I cradled him in my arms, dripping tears all over his grimy clothes. He looked at me with diamond eyes, shades of ash flickering in them. I wailed; tribespeople encircled us.

My father's craggy face showed anguish, and just before closing those bright eyes for the last time, he creased his features, and with his last breath said my name, softly, painfully.


* * *

We buried him and moved on. It was a quick affair. By the time we made ten paces, I could no longer see through the thick blizzard the mound of snow under which he lay.


* * *

Ash above, ash below. The bed of feathers is now cold hard stone. Father sits beside me, gazing into the darkness. His breathing is loud and labored. I try to look into his face but cannot, his head jerks away, and all I see is thick black hair.

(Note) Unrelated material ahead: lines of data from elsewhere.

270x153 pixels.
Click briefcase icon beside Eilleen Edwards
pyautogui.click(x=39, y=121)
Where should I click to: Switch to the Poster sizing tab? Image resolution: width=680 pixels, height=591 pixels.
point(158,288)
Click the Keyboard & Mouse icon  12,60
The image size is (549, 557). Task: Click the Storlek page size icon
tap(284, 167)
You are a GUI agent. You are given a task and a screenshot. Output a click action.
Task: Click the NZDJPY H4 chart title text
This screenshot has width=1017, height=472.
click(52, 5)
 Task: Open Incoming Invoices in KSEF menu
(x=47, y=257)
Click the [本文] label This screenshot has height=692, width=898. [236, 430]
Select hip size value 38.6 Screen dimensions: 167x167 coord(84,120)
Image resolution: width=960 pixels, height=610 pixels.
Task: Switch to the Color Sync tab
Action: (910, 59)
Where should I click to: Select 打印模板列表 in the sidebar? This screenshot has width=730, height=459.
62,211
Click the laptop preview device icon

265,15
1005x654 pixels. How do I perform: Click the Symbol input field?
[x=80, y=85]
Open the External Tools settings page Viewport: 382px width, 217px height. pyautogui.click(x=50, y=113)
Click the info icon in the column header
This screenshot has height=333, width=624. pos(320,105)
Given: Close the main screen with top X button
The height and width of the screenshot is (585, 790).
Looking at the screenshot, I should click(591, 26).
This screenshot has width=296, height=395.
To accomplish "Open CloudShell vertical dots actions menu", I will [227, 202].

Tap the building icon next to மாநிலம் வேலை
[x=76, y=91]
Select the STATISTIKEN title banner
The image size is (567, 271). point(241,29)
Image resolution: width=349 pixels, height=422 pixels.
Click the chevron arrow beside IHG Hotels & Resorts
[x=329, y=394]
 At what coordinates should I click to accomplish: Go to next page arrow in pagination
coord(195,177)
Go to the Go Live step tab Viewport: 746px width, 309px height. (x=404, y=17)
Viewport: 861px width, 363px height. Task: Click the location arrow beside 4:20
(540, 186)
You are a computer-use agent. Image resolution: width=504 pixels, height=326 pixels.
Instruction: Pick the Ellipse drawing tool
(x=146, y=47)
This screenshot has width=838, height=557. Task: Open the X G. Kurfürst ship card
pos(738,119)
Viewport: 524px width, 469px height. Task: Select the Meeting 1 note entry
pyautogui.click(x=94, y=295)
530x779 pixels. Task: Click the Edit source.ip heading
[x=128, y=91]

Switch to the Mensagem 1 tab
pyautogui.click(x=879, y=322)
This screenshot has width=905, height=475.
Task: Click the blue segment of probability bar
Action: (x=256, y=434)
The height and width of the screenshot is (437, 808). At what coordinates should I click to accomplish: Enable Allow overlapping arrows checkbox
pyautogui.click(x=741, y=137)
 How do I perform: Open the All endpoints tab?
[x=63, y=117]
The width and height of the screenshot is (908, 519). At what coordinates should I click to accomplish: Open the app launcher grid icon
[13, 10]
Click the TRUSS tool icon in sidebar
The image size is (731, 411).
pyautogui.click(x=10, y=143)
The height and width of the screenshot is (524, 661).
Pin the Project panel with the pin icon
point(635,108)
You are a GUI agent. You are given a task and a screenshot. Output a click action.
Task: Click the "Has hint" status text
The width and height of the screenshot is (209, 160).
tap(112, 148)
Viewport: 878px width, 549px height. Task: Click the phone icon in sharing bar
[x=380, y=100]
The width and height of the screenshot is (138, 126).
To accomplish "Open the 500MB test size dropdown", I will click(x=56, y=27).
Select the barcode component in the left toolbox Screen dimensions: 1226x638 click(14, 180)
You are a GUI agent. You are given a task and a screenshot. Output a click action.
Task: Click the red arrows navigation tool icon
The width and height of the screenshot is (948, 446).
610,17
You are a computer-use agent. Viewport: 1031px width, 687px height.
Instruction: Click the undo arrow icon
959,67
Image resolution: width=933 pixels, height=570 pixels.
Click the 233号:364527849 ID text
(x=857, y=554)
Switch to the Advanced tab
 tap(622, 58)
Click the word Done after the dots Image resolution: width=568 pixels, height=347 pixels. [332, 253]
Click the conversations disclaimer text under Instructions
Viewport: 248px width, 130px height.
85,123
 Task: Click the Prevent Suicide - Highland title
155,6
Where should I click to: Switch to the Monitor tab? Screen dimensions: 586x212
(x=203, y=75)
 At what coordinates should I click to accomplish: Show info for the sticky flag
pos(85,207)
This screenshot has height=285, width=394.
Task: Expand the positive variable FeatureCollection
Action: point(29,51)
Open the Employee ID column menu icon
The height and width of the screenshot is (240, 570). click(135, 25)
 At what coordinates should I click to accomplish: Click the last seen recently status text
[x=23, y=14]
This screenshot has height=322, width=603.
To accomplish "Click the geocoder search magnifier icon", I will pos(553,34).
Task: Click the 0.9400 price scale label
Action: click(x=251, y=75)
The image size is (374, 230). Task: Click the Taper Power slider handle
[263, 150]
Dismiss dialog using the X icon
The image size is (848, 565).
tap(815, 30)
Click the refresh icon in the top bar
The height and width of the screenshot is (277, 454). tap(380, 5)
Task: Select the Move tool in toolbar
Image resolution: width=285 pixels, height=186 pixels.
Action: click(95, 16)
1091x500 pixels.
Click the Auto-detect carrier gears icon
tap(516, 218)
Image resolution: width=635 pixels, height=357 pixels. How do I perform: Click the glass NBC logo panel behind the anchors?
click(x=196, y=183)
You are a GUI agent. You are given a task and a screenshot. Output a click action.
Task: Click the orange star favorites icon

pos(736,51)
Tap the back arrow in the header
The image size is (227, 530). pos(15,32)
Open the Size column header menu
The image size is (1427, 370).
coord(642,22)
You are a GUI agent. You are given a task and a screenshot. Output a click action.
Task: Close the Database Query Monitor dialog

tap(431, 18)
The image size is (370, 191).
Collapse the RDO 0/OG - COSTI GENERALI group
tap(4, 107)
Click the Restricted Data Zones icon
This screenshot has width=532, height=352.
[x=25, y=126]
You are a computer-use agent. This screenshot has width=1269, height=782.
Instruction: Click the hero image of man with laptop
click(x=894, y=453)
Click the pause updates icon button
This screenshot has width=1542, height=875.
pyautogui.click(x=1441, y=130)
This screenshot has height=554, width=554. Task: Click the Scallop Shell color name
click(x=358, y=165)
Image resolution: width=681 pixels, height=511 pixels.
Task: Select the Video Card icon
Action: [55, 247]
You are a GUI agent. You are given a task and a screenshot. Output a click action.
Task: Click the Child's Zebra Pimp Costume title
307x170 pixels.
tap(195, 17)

I plead for him to look at me. He squeezes my hand, and vanishes. Loud breathing continues, but it's me breathing in his stead.


* * *

I woke up, crystals of ice on my cheeks.

Everybody slept soundly. Through the semi-circular entrance of the cave I could see the long blizzard had subsided, only flocculent snow drifting gently down. A watchman crouched there, facing the night. I grimaced at the slumbering tribe, moving my facial muscles to warm up my numb face.

My hand hurt as if frostbitten but when I looked down I saw I was clutching my father's sharpened rock. I let go and sudden physical relief turned into agonizing emptiness.

Russet-colored blood stained the rock's edges. I grabbed it again, got to my feet. Scanned the ground for Clomer.

He slept near the wall, under a ceiling of stalactites. Slowly, I made my way to him. His mother slept curled, her long mud-caked hair tucked under her head as pillow.

I stood transfixed, watching her body, the grimy toes protruding out of snakeskin wraps, dappled legs with bruised knees and muscular thighs going up a thick skirt fashioned out of dry fern fronds.

Glancing at the watchman, then back at the sighing body,I knelt. A foul sticky odor emanated from her. I raised my father's rock above her head, slowly swung it up and down tracing an arc. Again, at the watchman. Raising the rock high up, biting my lip, hand trembling. I set the rock down on the cave floor. I went to Clomer and shook him awake.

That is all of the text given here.